The issue appears to be that the smartpin gets bound up at 40MHz.
My code hangs waiting for the shifter ready (inx=1) which never comes.

Hmmm.. is the effect the same on both Sync(SPI) & Async(UART) modes ?

I guess one issue could be Smart pins seem to be slave in nature: you generate the clock, then it reacts to that.
In Async.TX, maybe that limit is less imposing ?

The MCU data I'm looking at here, says SysCLK/2 on Async.Txmit, and SysCLK/2 on SPI, (with some pin-delay caveats at very high MHz values) so I think this should be possible in Logic ?
Async RX (no phase align) is of course lower, and SPI slave is also lower.

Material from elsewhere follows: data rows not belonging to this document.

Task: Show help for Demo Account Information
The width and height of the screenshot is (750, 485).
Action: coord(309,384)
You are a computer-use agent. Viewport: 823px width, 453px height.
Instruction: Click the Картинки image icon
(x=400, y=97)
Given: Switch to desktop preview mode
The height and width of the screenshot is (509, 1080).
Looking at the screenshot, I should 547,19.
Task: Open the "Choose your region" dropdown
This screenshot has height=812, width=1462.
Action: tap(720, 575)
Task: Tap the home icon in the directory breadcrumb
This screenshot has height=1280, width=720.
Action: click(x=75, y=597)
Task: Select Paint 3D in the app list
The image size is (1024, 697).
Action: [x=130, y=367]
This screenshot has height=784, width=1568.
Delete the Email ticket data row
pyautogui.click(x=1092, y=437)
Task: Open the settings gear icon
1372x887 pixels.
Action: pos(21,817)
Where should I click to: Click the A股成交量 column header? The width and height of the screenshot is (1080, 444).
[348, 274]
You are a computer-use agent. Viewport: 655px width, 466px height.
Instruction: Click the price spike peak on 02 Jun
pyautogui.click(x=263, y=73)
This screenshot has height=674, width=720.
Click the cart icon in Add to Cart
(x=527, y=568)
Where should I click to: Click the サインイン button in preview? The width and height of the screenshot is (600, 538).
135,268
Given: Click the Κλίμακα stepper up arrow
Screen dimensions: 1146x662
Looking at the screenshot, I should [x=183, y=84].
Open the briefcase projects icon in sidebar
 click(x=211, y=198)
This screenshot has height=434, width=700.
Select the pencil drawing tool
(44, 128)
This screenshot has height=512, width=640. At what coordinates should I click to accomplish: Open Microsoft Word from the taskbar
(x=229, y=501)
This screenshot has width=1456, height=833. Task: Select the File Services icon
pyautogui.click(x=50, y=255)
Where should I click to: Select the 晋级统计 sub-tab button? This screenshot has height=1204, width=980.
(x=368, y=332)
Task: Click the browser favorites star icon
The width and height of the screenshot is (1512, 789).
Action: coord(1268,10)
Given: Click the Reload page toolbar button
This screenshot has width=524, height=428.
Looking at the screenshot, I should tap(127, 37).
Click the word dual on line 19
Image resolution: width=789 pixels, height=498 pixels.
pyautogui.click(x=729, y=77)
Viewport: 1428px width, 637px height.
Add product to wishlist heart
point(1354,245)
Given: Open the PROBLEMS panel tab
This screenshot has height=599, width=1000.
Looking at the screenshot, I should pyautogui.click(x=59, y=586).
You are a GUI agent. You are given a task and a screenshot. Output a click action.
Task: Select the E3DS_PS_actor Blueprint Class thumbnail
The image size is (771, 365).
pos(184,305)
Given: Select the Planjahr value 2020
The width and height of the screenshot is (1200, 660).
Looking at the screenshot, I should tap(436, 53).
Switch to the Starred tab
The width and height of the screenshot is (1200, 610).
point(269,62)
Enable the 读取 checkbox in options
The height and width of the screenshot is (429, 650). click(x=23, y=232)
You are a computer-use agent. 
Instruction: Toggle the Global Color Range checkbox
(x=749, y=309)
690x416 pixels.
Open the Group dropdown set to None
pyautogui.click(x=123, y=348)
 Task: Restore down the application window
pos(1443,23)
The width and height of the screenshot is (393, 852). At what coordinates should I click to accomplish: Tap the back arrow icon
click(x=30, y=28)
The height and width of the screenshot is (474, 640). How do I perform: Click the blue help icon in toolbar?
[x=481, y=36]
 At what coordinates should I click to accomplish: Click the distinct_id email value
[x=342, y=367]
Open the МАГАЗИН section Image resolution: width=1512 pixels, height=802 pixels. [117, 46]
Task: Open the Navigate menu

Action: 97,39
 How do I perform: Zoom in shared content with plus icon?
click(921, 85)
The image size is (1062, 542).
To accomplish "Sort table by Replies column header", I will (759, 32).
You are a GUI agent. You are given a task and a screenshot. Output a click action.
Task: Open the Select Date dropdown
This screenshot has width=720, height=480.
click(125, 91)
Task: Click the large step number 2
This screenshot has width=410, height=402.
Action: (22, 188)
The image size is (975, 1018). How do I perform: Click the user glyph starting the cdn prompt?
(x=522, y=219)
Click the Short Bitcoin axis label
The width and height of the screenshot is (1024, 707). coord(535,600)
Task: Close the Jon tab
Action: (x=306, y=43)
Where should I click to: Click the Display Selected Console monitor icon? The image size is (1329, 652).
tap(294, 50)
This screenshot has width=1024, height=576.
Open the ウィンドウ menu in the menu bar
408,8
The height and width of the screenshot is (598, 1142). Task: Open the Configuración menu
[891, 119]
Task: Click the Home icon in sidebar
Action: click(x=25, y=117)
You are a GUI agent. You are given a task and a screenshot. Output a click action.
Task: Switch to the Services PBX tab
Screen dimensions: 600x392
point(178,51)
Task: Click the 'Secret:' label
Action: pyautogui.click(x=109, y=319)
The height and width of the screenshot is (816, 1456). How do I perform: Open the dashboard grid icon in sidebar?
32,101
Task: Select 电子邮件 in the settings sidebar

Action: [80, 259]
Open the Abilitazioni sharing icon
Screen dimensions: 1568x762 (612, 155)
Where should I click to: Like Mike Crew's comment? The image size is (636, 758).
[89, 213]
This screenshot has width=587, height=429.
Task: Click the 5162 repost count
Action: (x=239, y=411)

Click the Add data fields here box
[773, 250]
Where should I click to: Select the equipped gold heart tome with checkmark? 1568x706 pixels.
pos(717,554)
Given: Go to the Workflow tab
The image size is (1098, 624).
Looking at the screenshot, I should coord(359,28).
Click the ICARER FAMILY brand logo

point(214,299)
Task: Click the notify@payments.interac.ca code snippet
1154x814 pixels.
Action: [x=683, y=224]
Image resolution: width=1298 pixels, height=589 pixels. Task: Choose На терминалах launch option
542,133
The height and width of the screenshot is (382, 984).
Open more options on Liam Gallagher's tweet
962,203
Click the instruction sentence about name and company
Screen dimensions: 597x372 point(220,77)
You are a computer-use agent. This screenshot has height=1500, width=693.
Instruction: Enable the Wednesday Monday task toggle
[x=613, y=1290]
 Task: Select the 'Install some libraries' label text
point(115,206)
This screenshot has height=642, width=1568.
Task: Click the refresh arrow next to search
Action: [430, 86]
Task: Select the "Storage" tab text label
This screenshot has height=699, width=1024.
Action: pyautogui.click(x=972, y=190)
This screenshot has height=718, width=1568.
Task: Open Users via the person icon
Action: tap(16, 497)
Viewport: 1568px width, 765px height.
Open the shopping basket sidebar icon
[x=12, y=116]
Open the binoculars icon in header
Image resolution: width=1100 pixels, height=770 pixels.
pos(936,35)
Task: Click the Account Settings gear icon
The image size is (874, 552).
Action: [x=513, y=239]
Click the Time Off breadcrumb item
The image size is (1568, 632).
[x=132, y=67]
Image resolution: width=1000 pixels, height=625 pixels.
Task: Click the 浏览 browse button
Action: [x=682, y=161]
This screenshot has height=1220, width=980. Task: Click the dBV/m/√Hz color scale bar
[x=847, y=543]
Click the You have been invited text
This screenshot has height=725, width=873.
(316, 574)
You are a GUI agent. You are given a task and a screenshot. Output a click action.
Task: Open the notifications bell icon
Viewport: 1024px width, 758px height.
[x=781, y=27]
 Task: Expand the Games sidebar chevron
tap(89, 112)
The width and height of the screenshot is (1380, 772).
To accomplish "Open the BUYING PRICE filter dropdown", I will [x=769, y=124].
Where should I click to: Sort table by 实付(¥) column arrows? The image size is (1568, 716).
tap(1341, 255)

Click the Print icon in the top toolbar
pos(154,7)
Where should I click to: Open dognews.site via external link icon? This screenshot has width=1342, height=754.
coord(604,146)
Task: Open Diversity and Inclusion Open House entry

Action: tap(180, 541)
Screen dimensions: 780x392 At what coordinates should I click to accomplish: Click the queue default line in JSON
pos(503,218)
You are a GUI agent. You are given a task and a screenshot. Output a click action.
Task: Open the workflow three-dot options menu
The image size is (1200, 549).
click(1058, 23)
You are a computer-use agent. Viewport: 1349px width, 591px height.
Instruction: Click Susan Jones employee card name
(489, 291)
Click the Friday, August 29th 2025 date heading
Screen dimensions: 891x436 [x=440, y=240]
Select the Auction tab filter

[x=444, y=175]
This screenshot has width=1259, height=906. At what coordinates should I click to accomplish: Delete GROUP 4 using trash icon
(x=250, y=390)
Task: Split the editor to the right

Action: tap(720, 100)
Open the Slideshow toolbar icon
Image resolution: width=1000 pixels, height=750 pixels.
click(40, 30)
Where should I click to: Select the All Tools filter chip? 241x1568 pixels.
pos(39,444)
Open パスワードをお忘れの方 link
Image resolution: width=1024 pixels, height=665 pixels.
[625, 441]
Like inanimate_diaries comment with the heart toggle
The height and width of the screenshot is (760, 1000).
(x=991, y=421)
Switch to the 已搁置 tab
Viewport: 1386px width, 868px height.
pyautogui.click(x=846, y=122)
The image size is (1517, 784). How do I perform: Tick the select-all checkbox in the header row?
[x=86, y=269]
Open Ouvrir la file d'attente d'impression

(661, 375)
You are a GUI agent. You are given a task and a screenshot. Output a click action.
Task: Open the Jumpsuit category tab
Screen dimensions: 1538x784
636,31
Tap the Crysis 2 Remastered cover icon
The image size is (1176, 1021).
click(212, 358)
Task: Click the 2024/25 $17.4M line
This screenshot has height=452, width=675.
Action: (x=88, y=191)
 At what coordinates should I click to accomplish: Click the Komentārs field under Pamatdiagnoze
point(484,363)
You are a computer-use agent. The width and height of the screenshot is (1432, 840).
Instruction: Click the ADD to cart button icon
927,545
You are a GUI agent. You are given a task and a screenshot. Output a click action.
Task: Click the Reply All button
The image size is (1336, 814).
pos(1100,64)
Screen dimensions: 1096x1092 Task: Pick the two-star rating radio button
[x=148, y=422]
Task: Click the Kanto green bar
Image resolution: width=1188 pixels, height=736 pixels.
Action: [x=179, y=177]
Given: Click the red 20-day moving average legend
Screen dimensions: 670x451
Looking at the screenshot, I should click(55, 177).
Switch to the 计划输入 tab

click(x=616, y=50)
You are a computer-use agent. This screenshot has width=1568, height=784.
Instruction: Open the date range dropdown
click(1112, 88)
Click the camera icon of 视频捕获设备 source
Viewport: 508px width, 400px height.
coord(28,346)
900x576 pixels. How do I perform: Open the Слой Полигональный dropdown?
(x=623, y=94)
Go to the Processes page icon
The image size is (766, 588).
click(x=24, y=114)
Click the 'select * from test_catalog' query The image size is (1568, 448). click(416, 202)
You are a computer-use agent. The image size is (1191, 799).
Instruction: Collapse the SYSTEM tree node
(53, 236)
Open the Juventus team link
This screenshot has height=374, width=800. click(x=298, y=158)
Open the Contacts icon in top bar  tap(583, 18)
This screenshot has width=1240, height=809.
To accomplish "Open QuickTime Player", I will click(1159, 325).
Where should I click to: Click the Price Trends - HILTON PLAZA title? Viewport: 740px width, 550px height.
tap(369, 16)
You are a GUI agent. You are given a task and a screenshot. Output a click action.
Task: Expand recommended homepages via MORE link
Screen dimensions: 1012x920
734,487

cgracey · 2016-03-18 07:26

ozpropdev wrote: »

The issue appears to be that the smartpin gets bound up at 40MHz.
My code hangs waiting for the shifter ready (inx=1) which never comes.

Can you see the 40MHz clock? I'm just wondering if it's a clock-generation problem.

Seairth · 2016-03-18 11:04

@cgracey: in the 7y documentation, PINSETM has a "pin output enable control" field, but I don't understand what it's for. It appears that DIR still enables/disables the smart cell, so what is the purpose of the field?

cgracey · 2016-03-18 11:43

Seairth wrote: »

@cgracey: in the 7y documentation, PINSETM has a "pin output enable control" field, but I don't understand what it's for. It appears that DIR still enables/disables the smart cell, so what is the purpose of the field?

Bit 6, for smart pin modes, sets the output enable for the pin, since DIR from the cogs is used for a local reset.

Seairth · 2016-03-18 12:32

cgracey wrote: »

Seairth wrote: »

@cgracey: in the 7y documentation, PINSETM has a "pin output enable control" field, but I don't understand what it's for. It appears that DIR still enables/disables the smart cell, so what is the purpose of the field?

Bit 6, for smart pin modes, sets the output enable for the pin, since DIR from the cogs is used for a local reset.

Gotcha. It was the "regardless of DIR" in the bit 6 description that was throwing me off. So, for inputs, do you set it to 0? Or do input modes simply ignore that bit?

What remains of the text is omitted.